Ultimately—and that is why we must consider this Bill in terms of what it heralds rather than what it appears to be—the "consideration" is about how convicted terrorists can become members of the Policing Board and district policing partnerships. It is also about devolving into four sub-units of the Belfast district policing partnership, effectively Balkanising policing in Belfast.

Ordinary lifetime law-abiding members of Ulster's community will be expected to join a veritable "felons' club" when they seek to play their part as board or partnership members. Would that be advocated in Surrey? How many extremists, Yardies, racists or murderers of women, children and police officers would be accommodated in the leafy suburbs of south-east England? Even if they signed a piece of paper eschewing their former ways, it is unlikely that the Prime Minister would underwrite such an accommodation.

But in Northern Ireland we are expected to accommodate such people. Regarding Florida gun-running, IRA association with Colombian narco-terrorism, Castlereagh, which struck at the heart of police intelligence, and Northern Ireland Office spying that struck at the heart of government and necessitated a minimum 30 million compensation and security scheme for prison officers, we have to pretend that all that terrorism never happened.

No wonder, then, that the sordid, secret capitulation by the Government to Sinn Fein/IRA demands continues to be sold publicly as deriving from Weston Park, as though that gives it legitimacy.

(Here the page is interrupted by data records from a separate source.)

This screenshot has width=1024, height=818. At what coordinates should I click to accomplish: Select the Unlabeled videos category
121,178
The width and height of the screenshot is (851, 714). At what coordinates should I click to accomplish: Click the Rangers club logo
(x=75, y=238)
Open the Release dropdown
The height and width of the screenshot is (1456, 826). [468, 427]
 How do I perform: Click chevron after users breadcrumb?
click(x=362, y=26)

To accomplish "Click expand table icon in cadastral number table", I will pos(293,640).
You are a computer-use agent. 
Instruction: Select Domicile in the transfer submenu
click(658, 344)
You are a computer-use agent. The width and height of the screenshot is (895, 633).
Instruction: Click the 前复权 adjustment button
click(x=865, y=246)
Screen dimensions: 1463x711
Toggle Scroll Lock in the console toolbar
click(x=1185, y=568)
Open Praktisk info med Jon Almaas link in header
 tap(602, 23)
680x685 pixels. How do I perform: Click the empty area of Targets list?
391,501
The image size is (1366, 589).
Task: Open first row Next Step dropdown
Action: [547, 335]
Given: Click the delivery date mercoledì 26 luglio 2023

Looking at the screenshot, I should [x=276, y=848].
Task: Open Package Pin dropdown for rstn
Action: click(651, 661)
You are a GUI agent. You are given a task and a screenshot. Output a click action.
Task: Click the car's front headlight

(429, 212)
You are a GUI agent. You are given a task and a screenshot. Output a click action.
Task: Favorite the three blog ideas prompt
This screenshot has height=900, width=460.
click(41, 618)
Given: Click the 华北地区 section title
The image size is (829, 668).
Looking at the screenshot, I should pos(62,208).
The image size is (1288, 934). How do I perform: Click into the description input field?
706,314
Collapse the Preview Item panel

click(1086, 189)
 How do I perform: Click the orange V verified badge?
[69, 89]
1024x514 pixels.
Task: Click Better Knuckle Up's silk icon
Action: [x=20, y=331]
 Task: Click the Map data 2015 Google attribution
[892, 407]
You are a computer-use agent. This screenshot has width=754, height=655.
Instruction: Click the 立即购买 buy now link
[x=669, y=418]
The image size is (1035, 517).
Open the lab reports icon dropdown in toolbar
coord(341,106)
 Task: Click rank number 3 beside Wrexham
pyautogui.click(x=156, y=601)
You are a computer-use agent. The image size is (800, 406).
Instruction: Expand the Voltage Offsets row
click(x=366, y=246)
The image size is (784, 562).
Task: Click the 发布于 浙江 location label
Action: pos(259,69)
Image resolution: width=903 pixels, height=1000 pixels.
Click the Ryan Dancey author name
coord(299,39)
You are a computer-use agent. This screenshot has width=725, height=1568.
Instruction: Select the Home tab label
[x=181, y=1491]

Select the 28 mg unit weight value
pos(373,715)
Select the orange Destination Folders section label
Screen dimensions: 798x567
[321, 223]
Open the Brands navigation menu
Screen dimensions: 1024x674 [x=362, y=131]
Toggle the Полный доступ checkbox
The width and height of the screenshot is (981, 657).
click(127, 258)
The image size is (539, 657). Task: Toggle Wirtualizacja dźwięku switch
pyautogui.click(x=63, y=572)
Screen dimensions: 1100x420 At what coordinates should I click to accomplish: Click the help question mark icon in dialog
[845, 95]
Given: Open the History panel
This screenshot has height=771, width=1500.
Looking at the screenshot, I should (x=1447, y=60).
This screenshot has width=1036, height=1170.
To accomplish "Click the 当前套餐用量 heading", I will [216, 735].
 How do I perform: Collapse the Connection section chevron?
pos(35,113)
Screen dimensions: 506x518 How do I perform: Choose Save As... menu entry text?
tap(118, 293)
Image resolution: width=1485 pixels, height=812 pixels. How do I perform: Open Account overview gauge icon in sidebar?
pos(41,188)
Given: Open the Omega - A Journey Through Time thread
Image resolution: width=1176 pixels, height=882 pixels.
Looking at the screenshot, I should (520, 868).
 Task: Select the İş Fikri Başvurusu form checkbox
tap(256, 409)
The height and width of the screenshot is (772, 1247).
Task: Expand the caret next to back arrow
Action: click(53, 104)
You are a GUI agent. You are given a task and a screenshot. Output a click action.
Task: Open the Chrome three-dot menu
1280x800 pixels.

Today, western democracies seem to be moving inexorably towards what will likely be a 20 to 30-year struggle against highly mobile and ruthless international terrorism backed up not just by organised crime as we once knew it, but by modern international criminals so competent in exploiting information technology that they may have the capacity to undermine and corrupt our economic structures and major financial institutions.

Against that background I ask your Lordships to judge whether, in their dealings with Northern Ireland's policing issues, this Government are sending out a signal that they have not the stomach to confront the reality of terrorism and crime on their own doorstep.

If time permitted I should wish to draw attention to that part of the Bill that deals with the police ombudsman's role. I support the concept of a police ombudsman, but I hope that in Committee I can ensure that we will be able to examine the scope of that office so that we do not create a de facto supremo who has precedence over every aspect of policing.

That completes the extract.